IL FASCISMO LIBERTARIO E SOCIALE DI BERTO RICCI – il Gramsci del fascismo.
Il rigore morale unito alla missione di azione, di intelletto e di fede di Berto Ricci, 2 febbraio 1941
–
Berto Ricci nasce a Firenze il 21 maggio del 1905. Dopo aver conseguito la laurea in Matematica e Fisica all’Università di Firenze nel 1926, a soli 21 anni, comincia ad insegnare matematica alle scuole medie mentre collabora con alcune riviste fiorentine tra cui il “Bargello”.
Nel 1927 aderisce al Fascismo.
Berto Ricci, nonostante la sua qualifica di matematico, si rivela immediatamente un umanista dedicandosi, oltre alla poesia, alle traduzioni di grandi come Ovidio e Shakespeare.

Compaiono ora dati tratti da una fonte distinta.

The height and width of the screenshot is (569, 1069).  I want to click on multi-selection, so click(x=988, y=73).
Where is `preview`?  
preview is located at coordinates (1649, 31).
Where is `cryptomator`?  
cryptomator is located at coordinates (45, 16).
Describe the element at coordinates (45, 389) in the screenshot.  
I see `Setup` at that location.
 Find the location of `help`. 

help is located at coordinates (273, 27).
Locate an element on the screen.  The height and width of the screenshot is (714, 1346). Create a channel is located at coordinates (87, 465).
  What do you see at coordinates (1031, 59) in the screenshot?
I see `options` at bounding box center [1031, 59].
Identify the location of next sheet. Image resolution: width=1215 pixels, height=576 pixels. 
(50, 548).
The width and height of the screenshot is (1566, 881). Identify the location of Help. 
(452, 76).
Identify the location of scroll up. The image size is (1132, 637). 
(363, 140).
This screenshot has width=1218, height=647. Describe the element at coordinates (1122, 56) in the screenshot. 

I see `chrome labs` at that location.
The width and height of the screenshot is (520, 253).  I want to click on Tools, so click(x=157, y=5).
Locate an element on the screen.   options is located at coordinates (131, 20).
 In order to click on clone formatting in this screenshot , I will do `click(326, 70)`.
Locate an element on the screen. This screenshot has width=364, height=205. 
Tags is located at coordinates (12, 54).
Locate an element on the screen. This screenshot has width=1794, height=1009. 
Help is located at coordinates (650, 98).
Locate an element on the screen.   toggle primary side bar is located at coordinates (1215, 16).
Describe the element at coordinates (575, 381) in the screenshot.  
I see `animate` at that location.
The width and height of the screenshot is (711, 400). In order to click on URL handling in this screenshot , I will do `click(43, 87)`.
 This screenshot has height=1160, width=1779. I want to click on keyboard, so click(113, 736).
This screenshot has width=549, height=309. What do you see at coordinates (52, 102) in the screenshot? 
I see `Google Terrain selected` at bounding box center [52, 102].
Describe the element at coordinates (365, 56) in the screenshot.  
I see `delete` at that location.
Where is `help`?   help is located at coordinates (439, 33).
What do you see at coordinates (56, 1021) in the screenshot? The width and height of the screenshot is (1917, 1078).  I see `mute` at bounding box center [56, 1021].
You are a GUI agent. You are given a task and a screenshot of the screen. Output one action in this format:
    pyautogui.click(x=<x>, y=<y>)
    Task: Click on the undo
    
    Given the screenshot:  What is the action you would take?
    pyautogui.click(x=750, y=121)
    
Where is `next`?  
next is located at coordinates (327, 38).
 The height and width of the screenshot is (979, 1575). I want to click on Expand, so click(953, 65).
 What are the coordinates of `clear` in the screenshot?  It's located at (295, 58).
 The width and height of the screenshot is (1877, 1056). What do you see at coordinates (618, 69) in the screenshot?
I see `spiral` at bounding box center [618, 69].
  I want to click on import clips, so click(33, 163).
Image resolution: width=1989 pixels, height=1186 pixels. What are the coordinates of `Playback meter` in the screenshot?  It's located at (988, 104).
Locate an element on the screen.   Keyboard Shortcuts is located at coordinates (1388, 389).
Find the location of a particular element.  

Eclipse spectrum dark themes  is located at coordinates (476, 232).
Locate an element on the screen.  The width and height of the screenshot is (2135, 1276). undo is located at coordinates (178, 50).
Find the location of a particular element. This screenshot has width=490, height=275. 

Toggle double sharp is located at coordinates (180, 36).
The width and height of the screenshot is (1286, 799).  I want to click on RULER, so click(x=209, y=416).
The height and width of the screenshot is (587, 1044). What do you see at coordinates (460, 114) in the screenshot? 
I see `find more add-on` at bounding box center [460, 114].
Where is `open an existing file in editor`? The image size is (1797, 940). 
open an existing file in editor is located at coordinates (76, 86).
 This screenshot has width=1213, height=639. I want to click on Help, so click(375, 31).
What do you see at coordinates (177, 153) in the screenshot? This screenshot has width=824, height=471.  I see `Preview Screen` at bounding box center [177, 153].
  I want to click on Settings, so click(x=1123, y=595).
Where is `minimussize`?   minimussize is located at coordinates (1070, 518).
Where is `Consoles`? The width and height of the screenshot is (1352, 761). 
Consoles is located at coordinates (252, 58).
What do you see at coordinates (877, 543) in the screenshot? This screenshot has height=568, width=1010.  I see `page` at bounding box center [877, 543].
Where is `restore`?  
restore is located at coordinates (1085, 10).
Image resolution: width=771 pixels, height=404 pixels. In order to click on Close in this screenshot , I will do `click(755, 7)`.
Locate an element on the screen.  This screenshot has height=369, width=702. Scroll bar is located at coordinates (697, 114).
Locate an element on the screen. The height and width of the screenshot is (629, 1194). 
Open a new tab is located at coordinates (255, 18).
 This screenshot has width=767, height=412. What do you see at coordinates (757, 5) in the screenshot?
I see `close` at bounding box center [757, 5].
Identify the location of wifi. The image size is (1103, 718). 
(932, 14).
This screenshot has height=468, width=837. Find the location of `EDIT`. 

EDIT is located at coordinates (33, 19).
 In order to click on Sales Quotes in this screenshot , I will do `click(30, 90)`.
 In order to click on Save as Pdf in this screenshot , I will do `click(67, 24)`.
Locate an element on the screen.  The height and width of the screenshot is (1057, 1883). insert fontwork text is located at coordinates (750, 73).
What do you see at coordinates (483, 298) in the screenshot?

Nel 1931 pubblica il saggio “Lo scrittore italiano”, nel quale traccia il ritratto del vero intellettuale che sa coltivare il suo anticonformismo creativo senza, per questo, separarsi dalla vita politica e civile.
Con lui nasce la figura dell’intellettuale militante e libero al contempo.
Il 3 gennaio del 1931 Ricci avvia la pubblicazione della rivista “L’Universale”, mensile di battaglia nel quale si fa promotore di una classe intellettuale che sia di sprone al Regime affinché esso si compia perfettamente in funzione anticapitalistica, antiborghese ed antimarxista.
Viene spesso criticato per l’eccessivo rigore e per l’eccessiva franchezza con la quale esprime le sue idee.
A chi lo critica Berto Ricci risponde: «…troppa gente c’è oggi in Italia che batte le mani a tutto e a tutti e approva ogni cosa e crede, o mostra di credere, che discutere un editto di un podestà sia come discutere il Regime, il che non è Fascismo ma servilità vilissima ed antifascimo morale».
Berto Ricci fu uomo di cocenti passioni.
Ma chi disprezzava, Berto Ricci?
I “babbuini”, così li chiamava, i fiaschi vuoti, i palloni gonfiati, i “farabuttelli”, coloro che stanno sempre alla finestra, coloro che, dopo essersi rinchiusi in casa, scendono per la strada a cose fatte e magari dicono che hanno vinto.
Berto Ricci, invece, amava gli inquieti, i liberi, «quelli simili a praterie che inarca il vento alle foglie ambiziose», come scrive in una sua poesia.
Nel 1932 già collaborava al “Selvaggio” di Mino Maccari dimostrando di appartenere alla schiera meno conformista del Regime.
Berto Ricci non è fascista per calcolo né per comodità. Aderisce intimamente ai principi della “Rivoluzione delle Camicie Nere”, cercando di incarnarli in ogni gesto ed azione.
Nel 1932 si sposa e, coerente ai suoi principi anche nella vita privata, è esempio di rigore ed umiltà vivendo in modo semplice ed asciutto tanto che festeggia il suo matrimonio con sette amici al bar davanti ad un cappuccino.
Dal suo matrimonio nasceranno due figli: Giuliana e Paolo.
Scrive Luigi Personè, suo caro amico: «…sulla vita, sul mondo e sul nostro percorso egli aveva opinioni sicure, incorruttibili ed incorruttibile era soprattutto lui che, povero, rifuggiva da qualsiasi vanità.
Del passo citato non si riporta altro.